= Requirement =
Copy the entries out again in full.

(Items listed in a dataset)
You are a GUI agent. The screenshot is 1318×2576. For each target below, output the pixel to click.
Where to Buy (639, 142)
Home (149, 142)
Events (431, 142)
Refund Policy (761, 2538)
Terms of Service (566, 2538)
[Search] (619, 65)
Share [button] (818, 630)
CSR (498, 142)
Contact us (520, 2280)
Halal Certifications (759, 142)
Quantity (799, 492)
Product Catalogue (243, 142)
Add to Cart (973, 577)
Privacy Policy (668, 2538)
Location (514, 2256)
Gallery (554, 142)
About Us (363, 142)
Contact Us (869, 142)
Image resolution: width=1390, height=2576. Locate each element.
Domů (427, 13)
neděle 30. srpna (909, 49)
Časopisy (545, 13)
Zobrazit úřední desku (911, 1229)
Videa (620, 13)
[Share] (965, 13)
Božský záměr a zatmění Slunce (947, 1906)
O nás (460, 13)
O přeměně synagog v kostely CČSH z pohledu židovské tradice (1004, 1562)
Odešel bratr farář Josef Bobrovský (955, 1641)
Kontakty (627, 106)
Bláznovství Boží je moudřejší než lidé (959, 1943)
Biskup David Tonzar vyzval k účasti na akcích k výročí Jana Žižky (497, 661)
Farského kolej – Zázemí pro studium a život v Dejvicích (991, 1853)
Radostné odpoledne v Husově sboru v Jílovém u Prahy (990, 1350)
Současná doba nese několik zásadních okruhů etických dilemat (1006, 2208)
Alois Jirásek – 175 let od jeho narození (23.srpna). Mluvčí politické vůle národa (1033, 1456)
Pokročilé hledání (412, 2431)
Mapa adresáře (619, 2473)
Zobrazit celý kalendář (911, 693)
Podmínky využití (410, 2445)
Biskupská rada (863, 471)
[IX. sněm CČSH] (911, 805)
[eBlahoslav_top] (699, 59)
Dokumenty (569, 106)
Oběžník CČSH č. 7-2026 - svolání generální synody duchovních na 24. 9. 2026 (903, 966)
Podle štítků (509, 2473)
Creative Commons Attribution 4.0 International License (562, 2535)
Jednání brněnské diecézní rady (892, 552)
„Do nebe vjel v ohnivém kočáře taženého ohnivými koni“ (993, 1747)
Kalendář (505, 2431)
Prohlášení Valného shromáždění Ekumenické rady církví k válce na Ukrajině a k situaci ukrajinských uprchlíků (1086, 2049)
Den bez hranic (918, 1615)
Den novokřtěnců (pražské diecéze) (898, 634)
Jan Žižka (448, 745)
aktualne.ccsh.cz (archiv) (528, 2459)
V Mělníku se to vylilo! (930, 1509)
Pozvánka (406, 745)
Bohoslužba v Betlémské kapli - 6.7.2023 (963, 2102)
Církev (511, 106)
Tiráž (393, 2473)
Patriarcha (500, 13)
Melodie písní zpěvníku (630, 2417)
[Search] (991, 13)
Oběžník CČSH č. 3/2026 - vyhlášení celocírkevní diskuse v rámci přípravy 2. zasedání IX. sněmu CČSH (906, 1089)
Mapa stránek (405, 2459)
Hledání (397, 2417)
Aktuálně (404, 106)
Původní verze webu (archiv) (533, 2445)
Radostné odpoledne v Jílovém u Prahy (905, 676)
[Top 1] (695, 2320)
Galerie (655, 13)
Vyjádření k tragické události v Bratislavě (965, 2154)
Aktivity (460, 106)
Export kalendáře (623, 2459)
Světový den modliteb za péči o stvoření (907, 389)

= Response to the task =
You are a GUI agent. The screenshot is 1318×2576. For each target below, output the pixel to click.
Where to Buy (639, 142)
Home (149, 142)
Events (431, 142)
Refund Policy (761, 2538)
Terms of Service (566, 2538)
[Search] (619, 65)
Share [button] (818, 630)
CSR (498, 142)
Contact us (520, 2280)
Halal Certifications (759, 142)
Quantity (799, 492)
Product Catalogue (243, 142)
Add to Cart (973, 577)
Privacy Policy (668, 2538)
Location (514, 2256)
Gallery (554, 142)
About Us (363, 142)
Contact Us (869, 142)
Image resolution: width=1390, height=2576. Locate each element.
Domů (427, 13)
neděle 30. srpna (909, 49)
Časopisy (545, 13)
Zobrazit úřední desku (911, 1229)
Videa (620, 13)
[Share] (965, 13)
Božský záměr a zatmění Slunce (947, 1906)
O nás (460, 13)
O přeměně synagog v kostely CČSH z pohledu židovské tradice (1004, 1562)
Odešel bratr farář Josef Bobrovský (955, 1641)
Kontakty (627, 106)
Bláznovství Boží je moudřejší než lidé (959, 1943)
Biskup David Tonzar vyzval k účasti na akcích k výročí Jana Žižky (497, 661)
Farského kolej – Zázemí pro studium a život v Dejvicích (991, 1853)
Radostné odpoledne v Husově sboru v Jílovém u Prahy (990, 1350)
Současná doba nese několik zásadních okruhů etických dilemat (1006, 2208)
Alois Jirásek – 175 let od jeho narození (23.srpna). Mluvčí politické vůle národa (1033, 1456)
Pokročilé hledání (412, 2431)
Mapa adresáře (619, 2473)
Zobrazit celý kalendář (911, 693)
Podmínky využití (410, 2445)
Biskupská rada (863, 471)
[IX. sněm CČSH] (911, 805)
[eBlahoslav_top] (699, 59)
Dokumenty (569, 106)
Oběžník CČSH č. 7-2026 - svolání generální synody duchovních na 24. 9. 2026 (903, 966)
Podle štítků (509, 2473)
Creative Commons Attribution 4.0 International License (562, 2535)
Jednání brněnské diecézní rady (892, 552)
„Do nebe vjel v ohnivém kočáře taženého ohnivými koni“ (993, 1747)
Kalendář (505, 2431)
Prohlášení Valného shromáždění Ekumenické rady církví k válce na Ukrajině a k situaci ukrajinských uprchlíků (1086, 2049)
Den bez hranic (918, 1615)
Den novokřtěnců (pražské diecéze) (898, 634)
Jan Žižka (448, 745)
aktualne.ccsh.cz (archiv) (528, 2459)
V Mělníku se to vylilo! (930, 1509)
Pozvánka (406, 745)
Bohoslužba v Betlémské kapli - 6.7.2023 (963, 2102)
Církev (511, 106)
Tiráž (393, 2473)
Patriarcha (500, 13)
Melodie písní zpěvníku (630, 2417)
[Search] (991, 13)
Oběžník CČSH č. 3/2026 - vyhlášení celocírkevní diskuse v rámci přípravy 2. zasedání IX. sněmu CČSH (906, 1089)
Mapa stránek (405, 2459)
Hledání (397, 2417)
Aktuálně (404, 106)
Původní verze webu (archiv) (533, 2445)
Radostné odpoledne v Jílovém u Prahy (905, 676)
[Top 1] (695, 2320)
Galerie (655, 13)
Vyjádření k tragické události v Bratislavě (965, 2154)
Aktivity (460, 106)
Export kalendáře (623, 2459)
Světový den modliteb za péči o stvoření (907, 389)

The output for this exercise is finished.